In immigration news, documents obtained by The Nation magazine show Immigration and Customs Enforcement has quarantined nine prisoners and is monitoring at least 24 others across 10 immigration jails for symptoms of COVID-19. The documents also show Customs and Border Protection is working to convert several of its major border facilities into quarantine sites. This comes as BuzzFeed reports an immigrant held at an immigration jail in New Jersey has become the first person under ICE custody to test positive for COVID-19 in the U.S.
At the U.S.-Mexico border, the Trump administration says it will delay all hearings scheduled for the next month for asylum seekers who’ve been forced to remain in Mexico. Meanwhile, all three immigration courts in New York are now temporarily closed, after a court employee tested positive for COVID-19.
In more news from New York, Mayor Bill de Blasio says at least 300 nonviolent prisoners will be released from Rikers Island. This comes as over 60 Rikers prisoners and staff have tested positive for COVID-19.
In Alden, New York, dozens of corrections officers working at the Wende Correctional Facility are now in quarantine, fearing exposure to the coronavirus after transferring two prisoners, including convicted rapist Harvey Weinstein, who tested positive for COVID-19 this week.
In Geneva, the World Health Organization warned Tuesday the United States is becoming the next epicenter of the coronavirus pandemic, with over 12% of the world’s 435,000 documented cases — though the true number of infections both in the U.S. and worldwide is certain to be far higher. Across Africa, finance ministers are demanding the International Monetary Fund and World Bank suspend debt payments to free up $44 billion in funds to fight the pandemic. In India, Prime Minister Narendra Modi has ordered the entire nation of 1.3 billion people to remain at home for the next three weeks.
Italy recorded another 743 deaths over a 24-hour period, reversing a trend that saw daily deaths decline slightly. Over 6,800 people have died from COVID-19 in Italy.
France reported its nationwide death toll has topped 1,000, as a top medical official warned the true toll is probably higher, with those dying at home or in retirement homes left uncounted.
Spain has recorded over 3,400 deaths among some 47,600 COVID-19 infections. Among suspected cases is Baltasar Garzón, the 64-year-old jurist who’s defended WikiLeaks’s Julian Assange and in 1998 ordered the arrest of Chilean ex-dictator Augusto Pinochet on torture and genocide charges. Garzón is currently hospitalized with respiratory failure that’s believed to be due to the virus. (Click here to watch a 2011 interview with Judge Baltasar Garzón.)

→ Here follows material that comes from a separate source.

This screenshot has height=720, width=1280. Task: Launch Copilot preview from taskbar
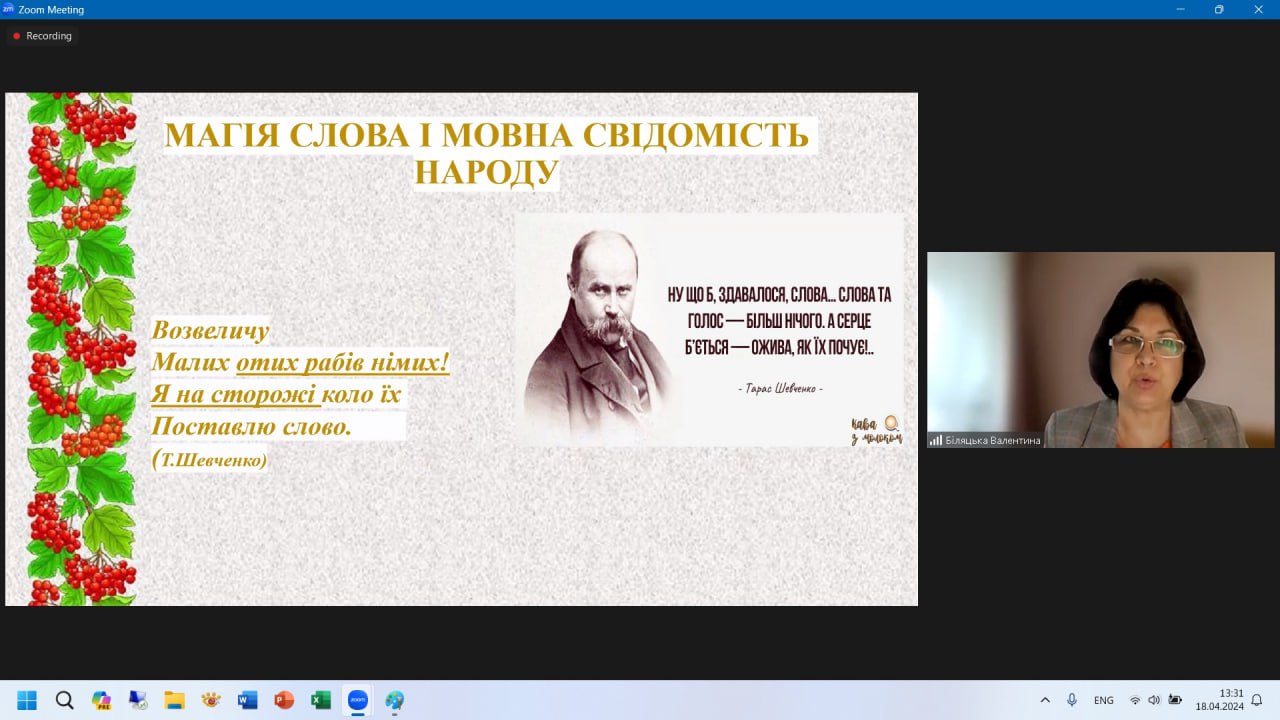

The British government is calling for a quarter-million volunteers to help battle the pandemic, as authorities in London began converting the ExCeL exhibition center into a field hospital where as many as 4,000 people will be treated. Among the infected is Prince Charles, the 71-year-old heir to the British throne, who is reportedly self-isolating with mild COVID-19 symptoms.
In South Sudan, massive swarms of locusts are devastating food crops across the country, further endangering a population that already faces the highest rate of food insecurity in the world. The desert locusts have swarmed across East Africa in numbers not seen since the early 2000s, with some climate scientists warning that worsening heat waves and tropical cyclones are making the swarms worse. This is South Sudanese farmer Lotok Joseph Okuera.
Lotok Joseph Okuera: “We are worried a lot, because this year if the government or NGOs fail to help us to destroy this thing, we will really be in big problem of hunger.”
Aid groups say increased hunger will only worsen problems for more than 200,000 people living in cramped United Nations camps who are now at risk of COVID-19 infection.